なぜだか自警団と騎士団がやって来て、小競り合いになる。
いつ気づかれたのか。
とっさに、植物の堅い茎を使って作った呼子笛を鳴らす。
予期せぬことがあった時、すぐさま退散する合図に使うものだ。
抵抗する者を切りつけて盗みを続けるよりも、迅速に盗れる物だけを盗り、さっさと逃げる方が捕まり難い。人数が多ければ尚更だ。
事前に旅商人として押し入るところを決めておくのも様子を確認しておくのも、逃げるための経路を把握するためと、確実性と迅速性を高めるため。

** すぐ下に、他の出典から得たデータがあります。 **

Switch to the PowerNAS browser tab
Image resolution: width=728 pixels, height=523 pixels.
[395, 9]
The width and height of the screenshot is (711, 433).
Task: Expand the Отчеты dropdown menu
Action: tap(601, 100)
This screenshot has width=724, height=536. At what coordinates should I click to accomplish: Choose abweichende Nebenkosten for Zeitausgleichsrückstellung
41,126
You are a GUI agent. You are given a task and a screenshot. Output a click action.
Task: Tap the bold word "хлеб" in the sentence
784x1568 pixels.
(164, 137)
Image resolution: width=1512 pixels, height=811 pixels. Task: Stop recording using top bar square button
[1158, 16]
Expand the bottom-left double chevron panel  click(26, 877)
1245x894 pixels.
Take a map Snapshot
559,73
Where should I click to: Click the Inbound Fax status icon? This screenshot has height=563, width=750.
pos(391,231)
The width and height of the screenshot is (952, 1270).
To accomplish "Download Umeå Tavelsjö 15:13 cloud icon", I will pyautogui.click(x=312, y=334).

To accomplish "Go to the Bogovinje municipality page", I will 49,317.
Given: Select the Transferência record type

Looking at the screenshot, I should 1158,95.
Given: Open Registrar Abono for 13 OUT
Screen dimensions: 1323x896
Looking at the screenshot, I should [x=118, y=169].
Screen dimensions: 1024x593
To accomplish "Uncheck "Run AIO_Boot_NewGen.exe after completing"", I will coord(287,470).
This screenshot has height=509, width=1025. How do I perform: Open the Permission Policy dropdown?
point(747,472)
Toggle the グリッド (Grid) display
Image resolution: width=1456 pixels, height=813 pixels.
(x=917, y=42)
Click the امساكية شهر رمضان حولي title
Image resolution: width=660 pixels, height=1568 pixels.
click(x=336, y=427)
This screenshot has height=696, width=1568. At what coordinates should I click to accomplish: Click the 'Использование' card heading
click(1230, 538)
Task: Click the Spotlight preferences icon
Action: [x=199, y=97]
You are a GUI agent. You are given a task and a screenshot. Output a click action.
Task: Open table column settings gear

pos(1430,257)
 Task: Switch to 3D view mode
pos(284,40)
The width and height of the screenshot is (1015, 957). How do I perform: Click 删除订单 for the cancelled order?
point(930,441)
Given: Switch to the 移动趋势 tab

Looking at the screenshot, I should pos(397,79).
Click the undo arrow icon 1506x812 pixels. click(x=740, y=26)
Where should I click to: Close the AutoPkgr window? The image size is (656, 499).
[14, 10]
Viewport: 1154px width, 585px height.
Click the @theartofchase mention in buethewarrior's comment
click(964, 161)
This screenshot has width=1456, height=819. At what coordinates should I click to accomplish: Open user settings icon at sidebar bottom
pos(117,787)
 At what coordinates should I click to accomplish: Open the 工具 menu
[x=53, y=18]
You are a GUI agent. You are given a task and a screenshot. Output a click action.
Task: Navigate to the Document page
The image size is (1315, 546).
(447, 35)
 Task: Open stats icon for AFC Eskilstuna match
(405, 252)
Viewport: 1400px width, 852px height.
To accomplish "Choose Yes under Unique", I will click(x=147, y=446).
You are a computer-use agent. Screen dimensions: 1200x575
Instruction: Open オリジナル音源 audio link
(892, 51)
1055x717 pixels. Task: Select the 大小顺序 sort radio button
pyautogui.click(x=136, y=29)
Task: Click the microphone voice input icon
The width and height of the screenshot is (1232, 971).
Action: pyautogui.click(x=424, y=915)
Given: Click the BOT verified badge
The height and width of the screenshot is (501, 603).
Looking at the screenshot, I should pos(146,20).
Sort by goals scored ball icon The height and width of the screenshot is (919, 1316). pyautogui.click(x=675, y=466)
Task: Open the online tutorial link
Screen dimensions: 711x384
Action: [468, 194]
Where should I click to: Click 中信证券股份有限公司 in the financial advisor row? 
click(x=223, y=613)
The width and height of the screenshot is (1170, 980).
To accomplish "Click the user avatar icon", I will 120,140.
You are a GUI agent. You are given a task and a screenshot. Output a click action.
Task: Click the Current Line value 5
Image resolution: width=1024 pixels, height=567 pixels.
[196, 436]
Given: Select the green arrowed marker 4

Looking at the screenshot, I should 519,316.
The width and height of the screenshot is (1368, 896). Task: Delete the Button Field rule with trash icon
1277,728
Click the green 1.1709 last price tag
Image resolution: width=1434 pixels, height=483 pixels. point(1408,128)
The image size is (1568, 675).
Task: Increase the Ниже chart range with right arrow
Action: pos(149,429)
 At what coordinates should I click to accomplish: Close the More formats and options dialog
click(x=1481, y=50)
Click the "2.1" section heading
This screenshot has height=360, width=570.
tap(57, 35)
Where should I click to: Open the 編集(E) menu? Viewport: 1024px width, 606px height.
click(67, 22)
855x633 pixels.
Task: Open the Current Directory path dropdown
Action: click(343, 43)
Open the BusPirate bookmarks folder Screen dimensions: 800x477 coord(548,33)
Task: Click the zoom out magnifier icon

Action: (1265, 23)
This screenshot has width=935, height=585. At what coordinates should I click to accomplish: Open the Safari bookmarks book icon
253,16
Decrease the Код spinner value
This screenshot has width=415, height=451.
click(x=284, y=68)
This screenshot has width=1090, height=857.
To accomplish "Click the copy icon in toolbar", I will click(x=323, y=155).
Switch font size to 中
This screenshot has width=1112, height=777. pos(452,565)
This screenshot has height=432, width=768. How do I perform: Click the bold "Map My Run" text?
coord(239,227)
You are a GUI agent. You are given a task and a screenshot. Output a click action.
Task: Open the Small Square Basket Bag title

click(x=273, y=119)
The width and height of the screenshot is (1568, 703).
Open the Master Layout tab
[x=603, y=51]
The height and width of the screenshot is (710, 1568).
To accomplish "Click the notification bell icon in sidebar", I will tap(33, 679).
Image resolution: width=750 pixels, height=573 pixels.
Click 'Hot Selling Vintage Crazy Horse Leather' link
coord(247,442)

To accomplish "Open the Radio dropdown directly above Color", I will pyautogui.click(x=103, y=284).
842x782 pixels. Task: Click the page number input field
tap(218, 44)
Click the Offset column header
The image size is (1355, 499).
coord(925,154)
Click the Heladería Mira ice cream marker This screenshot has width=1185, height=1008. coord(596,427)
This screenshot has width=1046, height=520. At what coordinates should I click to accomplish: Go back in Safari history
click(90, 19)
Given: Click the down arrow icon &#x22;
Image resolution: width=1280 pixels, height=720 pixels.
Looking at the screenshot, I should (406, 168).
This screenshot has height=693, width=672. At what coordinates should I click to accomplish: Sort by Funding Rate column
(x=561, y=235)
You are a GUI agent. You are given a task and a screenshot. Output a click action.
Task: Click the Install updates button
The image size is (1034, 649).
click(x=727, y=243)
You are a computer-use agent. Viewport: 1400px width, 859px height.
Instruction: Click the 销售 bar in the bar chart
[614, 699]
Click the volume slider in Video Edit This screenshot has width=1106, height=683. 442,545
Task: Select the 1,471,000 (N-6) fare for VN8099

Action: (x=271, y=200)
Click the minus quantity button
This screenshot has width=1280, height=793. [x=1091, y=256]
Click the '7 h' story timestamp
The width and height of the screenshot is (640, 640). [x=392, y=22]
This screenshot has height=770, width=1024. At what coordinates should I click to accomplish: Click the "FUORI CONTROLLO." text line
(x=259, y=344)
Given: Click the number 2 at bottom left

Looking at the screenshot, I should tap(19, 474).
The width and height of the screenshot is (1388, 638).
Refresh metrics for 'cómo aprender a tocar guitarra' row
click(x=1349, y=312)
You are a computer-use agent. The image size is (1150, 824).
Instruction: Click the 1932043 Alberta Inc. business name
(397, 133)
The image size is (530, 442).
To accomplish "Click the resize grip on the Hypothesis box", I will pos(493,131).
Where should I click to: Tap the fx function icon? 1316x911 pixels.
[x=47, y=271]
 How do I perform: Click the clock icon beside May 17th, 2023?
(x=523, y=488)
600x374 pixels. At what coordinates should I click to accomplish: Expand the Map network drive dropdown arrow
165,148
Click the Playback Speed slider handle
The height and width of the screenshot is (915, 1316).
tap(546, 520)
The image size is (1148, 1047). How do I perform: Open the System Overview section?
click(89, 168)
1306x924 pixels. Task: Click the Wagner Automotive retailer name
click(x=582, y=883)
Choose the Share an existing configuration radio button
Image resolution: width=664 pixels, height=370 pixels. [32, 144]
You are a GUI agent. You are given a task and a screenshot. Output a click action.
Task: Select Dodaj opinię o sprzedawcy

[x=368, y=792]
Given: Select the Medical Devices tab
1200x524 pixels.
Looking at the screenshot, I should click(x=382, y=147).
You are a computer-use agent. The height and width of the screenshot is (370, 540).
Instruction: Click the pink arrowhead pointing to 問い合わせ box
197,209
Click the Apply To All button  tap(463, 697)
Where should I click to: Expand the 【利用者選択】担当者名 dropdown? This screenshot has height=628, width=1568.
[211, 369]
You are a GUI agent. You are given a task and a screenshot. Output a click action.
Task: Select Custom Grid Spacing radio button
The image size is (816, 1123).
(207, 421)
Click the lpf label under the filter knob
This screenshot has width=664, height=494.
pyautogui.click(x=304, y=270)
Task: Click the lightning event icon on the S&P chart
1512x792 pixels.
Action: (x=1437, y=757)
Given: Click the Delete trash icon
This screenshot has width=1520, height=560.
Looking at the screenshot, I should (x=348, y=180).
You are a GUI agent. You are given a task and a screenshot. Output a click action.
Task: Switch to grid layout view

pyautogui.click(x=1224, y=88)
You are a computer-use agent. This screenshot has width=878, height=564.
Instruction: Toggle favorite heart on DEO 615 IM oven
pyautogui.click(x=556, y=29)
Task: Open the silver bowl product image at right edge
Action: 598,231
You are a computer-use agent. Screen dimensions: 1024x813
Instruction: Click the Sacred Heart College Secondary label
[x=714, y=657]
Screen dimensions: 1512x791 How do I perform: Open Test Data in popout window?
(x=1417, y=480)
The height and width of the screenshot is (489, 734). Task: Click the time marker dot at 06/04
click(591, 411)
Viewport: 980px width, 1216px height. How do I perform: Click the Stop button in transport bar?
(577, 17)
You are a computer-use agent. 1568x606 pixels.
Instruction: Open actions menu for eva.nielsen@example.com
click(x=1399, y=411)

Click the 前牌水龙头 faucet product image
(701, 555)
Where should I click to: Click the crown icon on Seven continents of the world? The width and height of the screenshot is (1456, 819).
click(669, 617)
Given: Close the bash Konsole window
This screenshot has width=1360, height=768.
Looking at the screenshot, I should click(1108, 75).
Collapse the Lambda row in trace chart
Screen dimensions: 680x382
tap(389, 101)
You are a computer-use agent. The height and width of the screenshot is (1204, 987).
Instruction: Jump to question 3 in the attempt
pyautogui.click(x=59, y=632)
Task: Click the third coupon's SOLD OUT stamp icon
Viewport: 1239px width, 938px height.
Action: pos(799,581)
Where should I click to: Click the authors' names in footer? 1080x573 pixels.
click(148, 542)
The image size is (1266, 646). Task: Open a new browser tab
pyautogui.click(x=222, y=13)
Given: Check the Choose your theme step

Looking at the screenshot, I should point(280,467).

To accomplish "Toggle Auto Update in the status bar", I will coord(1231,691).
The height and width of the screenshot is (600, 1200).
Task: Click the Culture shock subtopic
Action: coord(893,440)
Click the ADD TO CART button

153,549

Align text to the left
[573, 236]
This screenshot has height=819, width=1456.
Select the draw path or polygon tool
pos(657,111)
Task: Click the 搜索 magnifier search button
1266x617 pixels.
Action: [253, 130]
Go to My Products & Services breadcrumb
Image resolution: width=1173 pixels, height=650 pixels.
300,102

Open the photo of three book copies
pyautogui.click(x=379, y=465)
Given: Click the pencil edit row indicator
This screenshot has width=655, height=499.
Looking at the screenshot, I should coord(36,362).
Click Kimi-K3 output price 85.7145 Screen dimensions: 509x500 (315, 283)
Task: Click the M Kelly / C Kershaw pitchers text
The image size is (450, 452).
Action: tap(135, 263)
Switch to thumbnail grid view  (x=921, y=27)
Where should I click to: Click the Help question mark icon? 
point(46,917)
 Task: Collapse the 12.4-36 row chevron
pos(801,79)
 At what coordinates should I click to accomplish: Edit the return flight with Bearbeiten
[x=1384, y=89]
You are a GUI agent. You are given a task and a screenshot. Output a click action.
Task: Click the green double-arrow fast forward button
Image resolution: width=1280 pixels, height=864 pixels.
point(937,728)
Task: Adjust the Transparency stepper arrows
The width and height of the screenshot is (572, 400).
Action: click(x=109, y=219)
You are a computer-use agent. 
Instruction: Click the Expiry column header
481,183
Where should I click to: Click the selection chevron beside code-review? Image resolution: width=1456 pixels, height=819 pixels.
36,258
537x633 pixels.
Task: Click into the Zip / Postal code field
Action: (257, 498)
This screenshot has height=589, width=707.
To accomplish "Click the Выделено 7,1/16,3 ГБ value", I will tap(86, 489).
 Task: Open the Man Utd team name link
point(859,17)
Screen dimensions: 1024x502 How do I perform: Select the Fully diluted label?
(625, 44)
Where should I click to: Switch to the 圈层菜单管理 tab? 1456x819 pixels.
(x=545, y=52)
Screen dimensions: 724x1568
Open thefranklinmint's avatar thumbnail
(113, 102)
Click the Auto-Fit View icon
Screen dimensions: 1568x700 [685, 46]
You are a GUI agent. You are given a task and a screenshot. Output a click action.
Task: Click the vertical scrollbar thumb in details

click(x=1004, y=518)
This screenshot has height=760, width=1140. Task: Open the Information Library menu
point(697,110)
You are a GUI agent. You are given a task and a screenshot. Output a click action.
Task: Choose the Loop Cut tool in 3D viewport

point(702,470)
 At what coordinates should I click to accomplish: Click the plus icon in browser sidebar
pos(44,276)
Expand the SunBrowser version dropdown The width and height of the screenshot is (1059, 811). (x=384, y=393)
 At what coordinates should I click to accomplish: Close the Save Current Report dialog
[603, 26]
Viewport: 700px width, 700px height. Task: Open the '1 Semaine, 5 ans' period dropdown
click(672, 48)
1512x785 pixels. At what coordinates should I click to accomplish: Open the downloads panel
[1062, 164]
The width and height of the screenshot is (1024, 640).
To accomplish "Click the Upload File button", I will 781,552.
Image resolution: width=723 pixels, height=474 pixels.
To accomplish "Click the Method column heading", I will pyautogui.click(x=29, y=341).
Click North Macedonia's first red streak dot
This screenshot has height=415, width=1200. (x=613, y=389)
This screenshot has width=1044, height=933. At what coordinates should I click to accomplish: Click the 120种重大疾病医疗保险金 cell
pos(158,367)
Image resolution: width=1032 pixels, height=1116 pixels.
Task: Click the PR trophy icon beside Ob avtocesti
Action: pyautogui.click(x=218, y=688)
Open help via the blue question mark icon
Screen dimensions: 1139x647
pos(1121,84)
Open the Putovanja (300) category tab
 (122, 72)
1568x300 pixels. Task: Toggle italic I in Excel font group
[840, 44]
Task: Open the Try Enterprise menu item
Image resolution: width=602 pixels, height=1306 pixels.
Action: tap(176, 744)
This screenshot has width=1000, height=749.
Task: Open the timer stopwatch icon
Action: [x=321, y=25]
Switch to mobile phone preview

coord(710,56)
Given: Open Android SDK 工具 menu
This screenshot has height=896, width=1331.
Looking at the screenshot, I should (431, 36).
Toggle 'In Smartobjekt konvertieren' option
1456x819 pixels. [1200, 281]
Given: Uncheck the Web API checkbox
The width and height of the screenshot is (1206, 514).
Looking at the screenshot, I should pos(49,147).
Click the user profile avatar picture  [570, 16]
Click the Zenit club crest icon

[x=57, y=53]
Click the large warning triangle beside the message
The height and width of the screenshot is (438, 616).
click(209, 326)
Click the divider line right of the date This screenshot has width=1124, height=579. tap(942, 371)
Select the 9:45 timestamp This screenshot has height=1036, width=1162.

残忍なことに時間を割けば、結局は足が付き易くなる。長く甘い汁を吸いたいのなら、欲張り過ぎない方が身のためだからだ。
そして、過剰な暴力を許すと、盗みよりもそっちの方に重点をおく奴が必ず出て来るものだ。
高音の笛の音に盗賊たちはすぐさま反応し、手に持っているものや見えているものだけを手早く掴むと、一目散に外へ出た。
勿論闇雲に出ては捕まりかねない。周囲を見渡しては、近くの木や屋根の上に素早く飛び乗り、追手に見つからないように上から様子をみながら警備の穴を突いて逃げるのだ。幸いにも追手はそう多くはないようだ。圧倒的に地元の自警団員が多いので、動きはよくよく訓練された騎士団の騎士程には綿密ではない。
腕を怪我した仲間に手巾を放り投げると、血を落とさないように強く圧迫するよう身振りで伝える。脂汗が浮かぶ仲間はギラついた瞳で頷くと、強く握るように傷を押した。
城壁がない町は、事前に決めておいた経路で素早く退散する。
城壁があれば痛んで穴がある場所や、目立たない所に作っておいた小さな足場を出入りに使う。侵入と脱出の経路を確認しておくのも大切な事前作業だ。
少数精鋭で揃えられた盗賊団は出身も前職も年齢もまちまちだが、船漕ぎから盗み、そして表の家業である旅商人までを多彩に熟す。
軽業師も真っ青な身軽さで、小さな窪みにしか見えない足場を滑らかに登り降りると、事前に申し付けられた通り、次々と闇の中に消えていく。
幾つかの組に分かれ、別々に目的地へと向かうのだ。
怪我を負った男はどこから取り出したのか、細い布できつく腕を縛り上げると、汚れた掌を服の裏でふき取り、奥歯を噛み締めながら窪みに手と足をかけた。
痕跡は、出来得る限り残さない方が良い。
男は怪我をした者が登った後の窪みを注意深く見ては、血痕がないことを確認しながら、それでも念のために手のひらで堅い石と石を繋ぐ土の窪みを、念入りに擦り揉み込みながら登った。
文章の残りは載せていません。